**PASSAGE GIVEN**
=======

It could be related to spaces in the data or something else.
Suppose, if the data has some spaces at the end or the beginning.
pub1 <- c('Brown DK, Santos R, Rome DF, Don Juan X')
pub2 <- c('Benigni D')
pub3 <- c('Arstra SD, Van den Hoops DD, lamarque D ')

pubnew<-rbind(pub1, pub2, pub3)
res<-as.data.frame(do.call(cbind,lapply(dat1,function(x) gsub("^ | \$","",gsub("[A-Za-z]+\$","",gsub(" \$","",x))))),stringsAsFactors=F)
str(res)
#'data.frame':    3 obs. of  4 variables:
# \$ V1: chr  "Brown" "Benigni" "Arstra"
# \$ V2: chr  "Santos" "" "Van den Hoops"
# \$ V3: chr  "Rome" "" "lamarque"
# \$ V4: chr  "Don Juan" "" ""

#If I used the previous solution:
as.data.frame(do.call(cbind,lapply(dat1,function(x) gsub(" \$","",gsub("^ |\\w+\$","",x)))),stringsAsFactors=F)
V1            V2         V3       V4
1   Brown        Santos       Rome Don Juan
2 Benigni
3  Arstra Van den Hoops lamarque D  # initial present.

I tried this case with Rui's solution:
fun2(pubnew)
#[[1]]
#[1] " Brown"   "Santos"   "Rome"     "Don Juan"

#[[2]]
#[1] "Benigni"
#
#[[3]]
#[1] "Arstra"        "Van den Hoops" "lamarque D"   # tinitials present.

As Rui's solution works for you, the problem might be something else.
A.K.

________________________________
From: Biau David <djmbiau at yahoo.fr>
To: arun <smartpink111 at yahoo.com>
Sent: Thursday, January 24, 2013 12:40 AM
Subject: Re: [R] extracting characters from a string

thanks a lot. it doesn't entirely work well yet; poabably because of the format of the data I import. I have to look into it and thanks to your explanation, I should be able to find the problem in the data.

David

>________________________________
> De : arun <smartpink111 at yahoo.com>
>À : Biau David <djmbiau at yahoo.fr>
>Envoyé le : Mercredi 23 janvier 2013 19h06
>Objet : Re: [R] extracting characters from a string
>
>Hi David,
>
>I forgot about the explanation part.

=======

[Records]
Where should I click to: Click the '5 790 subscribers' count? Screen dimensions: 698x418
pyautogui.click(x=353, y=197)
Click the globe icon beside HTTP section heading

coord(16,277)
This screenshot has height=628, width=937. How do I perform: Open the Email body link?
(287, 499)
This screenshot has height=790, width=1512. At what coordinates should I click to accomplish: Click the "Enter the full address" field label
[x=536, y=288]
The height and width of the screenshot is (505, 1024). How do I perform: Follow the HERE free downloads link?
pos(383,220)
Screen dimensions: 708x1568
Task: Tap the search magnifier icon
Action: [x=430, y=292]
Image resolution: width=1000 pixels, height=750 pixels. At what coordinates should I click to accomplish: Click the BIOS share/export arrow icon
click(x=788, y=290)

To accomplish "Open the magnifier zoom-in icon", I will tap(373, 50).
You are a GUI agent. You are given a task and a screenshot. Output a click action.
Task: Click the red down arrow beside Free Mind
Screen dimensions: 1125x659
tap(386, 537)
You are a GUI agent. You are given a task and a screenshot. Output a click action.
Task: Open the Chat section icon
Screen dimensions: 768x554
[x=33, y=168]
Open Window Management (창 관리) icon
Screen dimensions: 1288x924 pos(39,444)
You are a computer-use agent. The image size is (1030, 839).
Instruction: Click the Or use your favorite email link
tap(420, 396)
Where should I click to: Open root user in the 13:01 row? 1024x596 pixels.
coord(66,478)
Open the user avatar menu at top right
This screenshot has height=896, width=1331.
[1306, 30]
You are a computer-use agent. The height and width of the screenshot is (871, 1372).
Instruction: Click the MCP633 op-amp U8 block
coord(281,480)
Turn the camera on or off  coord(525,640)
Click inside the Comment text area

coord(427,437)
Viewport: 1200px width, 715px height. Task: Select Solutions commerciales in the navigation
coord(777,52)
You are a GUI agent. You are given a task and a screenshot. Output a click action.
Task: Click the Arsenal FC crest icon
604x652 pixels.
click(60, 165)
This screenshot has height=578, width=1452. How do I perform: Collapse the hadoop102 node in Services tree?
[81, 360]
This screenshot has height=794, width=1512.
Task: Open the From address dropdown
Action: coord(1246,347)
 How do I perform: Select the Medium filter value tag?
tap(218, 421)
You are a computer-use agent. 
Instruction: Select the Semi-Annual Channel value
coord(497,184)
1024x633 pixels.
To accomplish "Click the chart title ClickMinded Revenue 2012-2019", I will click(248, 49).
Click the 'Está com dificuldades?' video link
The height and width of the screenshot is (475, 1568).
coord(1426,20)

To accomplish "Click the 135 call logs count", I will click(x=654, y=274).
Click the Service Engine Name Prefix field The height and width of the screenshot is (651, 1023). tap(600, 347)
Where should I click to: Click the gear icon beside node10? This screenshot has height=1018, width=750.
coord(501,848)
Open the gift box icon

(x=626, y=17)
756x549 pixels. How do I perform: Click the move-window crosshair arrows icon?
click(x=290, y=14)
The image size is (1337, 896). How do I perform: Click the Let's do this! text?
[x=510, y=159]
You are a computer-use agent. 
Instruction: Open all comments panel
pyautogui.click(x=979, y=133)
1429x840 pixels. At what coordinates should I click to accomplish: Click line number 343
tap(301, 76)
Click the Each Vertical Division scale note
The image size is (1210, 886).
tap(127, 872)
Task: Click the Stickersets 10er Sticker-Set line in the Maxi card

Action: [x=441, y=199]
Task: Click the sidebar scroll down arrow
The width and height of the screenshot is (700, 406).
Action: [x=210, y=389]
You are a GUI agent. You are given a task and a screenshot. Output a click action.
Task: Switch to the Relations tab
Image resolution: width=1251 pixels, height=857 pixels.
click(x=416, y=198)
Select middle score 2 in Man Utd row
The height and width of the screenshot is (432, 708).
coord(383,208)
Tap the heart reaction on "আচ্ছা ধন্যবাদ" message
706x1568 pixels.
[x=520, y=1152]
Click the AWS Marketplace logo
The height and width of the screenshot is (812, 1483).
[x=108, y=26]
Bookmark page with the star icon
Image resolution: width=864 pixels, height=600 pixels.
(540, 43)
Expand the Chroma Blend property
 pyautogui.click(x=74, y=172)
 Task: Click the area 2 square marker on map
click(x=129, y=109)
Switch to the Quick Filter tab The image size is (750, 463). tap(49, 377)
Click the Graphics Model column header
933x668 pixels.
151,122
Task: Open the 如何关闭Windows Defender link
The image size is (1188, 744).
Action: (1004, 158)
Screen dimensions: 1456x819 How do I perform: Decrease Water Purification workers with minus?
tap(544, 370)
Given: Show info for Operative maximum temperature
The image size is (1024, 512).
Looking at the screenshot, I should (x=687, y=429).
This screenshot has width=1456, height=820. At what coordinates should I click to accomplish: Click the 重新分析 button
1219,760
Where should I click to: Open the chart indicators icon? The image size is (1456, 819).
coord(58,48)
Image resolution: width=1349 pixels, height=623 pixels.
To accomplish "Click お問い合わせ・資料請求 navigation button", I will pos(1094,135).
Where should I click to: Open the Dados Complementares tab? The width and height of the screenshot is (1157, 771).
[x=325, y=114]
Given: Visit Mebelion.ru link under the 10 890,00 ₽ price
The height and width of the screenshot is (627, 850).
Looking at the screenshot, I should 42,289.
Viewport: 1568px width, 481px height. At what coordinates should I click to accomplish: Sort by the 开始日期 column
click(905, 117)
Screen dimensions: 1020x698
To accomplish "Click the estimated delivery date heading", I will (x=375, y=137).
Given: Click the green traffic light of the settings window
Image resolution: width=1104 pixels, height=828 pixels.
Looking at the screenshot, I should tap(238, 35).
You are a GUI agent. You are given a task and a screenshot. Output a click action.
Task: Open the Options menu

=======

**PROBLEM DESCRIPTION**
Decide whether each statement agrees with the R thread excerpt. Answer yes or no and quote the words of the excerpt that decide it.
1. Biau David's reply was sent on Thursday, January 24, 2013.
2. David reports that the solution now works completely.
3. The object pub2 is assigned the string 'Benigni D'.
The records aren't needed for this exercise.

**ANSWER TO THE PROBLEM**
1. Yes: "Sent: Thursday, January 24, 2013 12:40 AM"
2. No: "it doesn't entirely work well yet"
3. Yes: "pub2 <- c('Benigni D')"